** Exercises **
1 > In the categorical distribution post below, what does the writer like to think of the categorical distribution as?
2 > Name every color of marble in Simon's bag, as given in the categorical distribution post below.
3 > Copy word for word the passage of the categorical distribution post below starting with "The categorical distribution's" and going on through "to find out.".

** Page text **
The categorical distribution's algebraic structure

posted on 2013-01-08 The categorical distribution is the main distribution for handling discrete data. I like to think of it as a histogram.  For example, let’s say Simon has a bag full of marbles.  There are four “categories” of marbles—red, green, blue, and white.  Now, if Simon reaches into the bag and randomly selects a marble, what’s the probability it will be green?  We would use the categorical distribution to find out.

In this article, we’ll go over the math behind the categorical distribution, the algebraic structure of the distribution, and how to manipulate it within Haskell’s HLearn library.  We’ll also see some examples of how this focus on algebra makes HLearn’s interface more powerful than other common statistical packages.  Everything that we’re going to see is in a certain sense very “obvious” to a statistician, but this algebraic framework also makes it convenient.  And since programmers are inherently lazy, this is a Very Good Thing.

** Provided data **

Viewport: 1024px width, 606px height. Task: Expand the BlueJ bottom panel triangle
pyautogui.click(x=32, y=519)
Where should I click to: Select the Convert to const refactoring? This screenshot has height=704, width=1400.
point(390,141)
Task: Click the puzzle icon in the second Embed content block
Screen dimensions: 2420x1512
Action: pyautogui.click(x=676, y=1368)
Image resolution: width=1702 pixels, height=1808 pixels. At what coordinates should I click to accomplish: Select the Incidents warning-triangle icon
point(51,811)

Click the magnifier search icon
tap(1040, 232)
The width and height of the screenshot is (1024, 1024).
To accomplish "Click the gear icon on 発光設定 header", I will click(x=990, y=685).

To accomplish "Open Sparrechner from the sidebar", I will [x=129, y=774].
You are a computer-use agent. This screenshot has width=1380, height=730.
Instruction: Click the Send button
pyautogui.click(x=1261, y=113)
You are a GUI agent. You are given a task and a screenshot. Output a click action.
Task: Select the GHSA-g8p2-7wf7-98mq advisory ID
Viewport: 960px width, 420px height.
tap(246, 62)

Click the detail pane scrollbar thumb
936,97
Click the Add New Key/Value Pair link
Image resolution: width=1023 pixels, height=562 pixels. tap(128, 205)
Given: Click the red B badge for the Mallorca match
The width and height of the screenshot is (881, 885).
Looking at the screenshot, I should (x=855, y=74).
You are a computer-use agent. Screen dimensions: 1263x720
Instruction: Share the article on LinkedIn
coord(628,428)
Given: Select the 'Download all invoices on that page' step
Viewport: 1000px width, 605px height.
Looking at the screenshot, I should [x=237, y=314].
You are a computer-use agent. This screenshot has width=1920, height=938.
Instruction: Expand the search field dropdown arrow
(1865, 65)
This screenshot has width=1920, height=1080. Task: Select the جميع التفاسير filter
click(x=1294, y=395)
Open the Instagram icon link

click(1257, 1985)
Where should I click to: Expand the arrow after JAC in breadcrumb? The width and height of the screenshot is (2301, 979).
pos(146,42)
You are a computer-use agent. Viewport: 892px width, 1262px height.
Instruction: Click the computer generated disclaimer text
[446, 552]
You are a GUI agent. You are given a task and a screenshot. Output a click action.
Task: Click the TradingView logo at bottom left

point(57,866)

** Solutions per task **
1 > A histogram.

2 > Red, green, blue, and white.

3 >
The categorical distribution's algebraic structure

posted on 2013-01-08 The categorical distribution is the main distribution for handling discrete data. I like to think of it as a histogram.  For example, let’s say Simon has a bag full of marbles.  There are four “categories” of marbles—red, green, blue, and white.  Now, if Simon reaches into the bag and randomly selects a marble, what’s the probability it will be green?  We would use the categorical distribution to find out.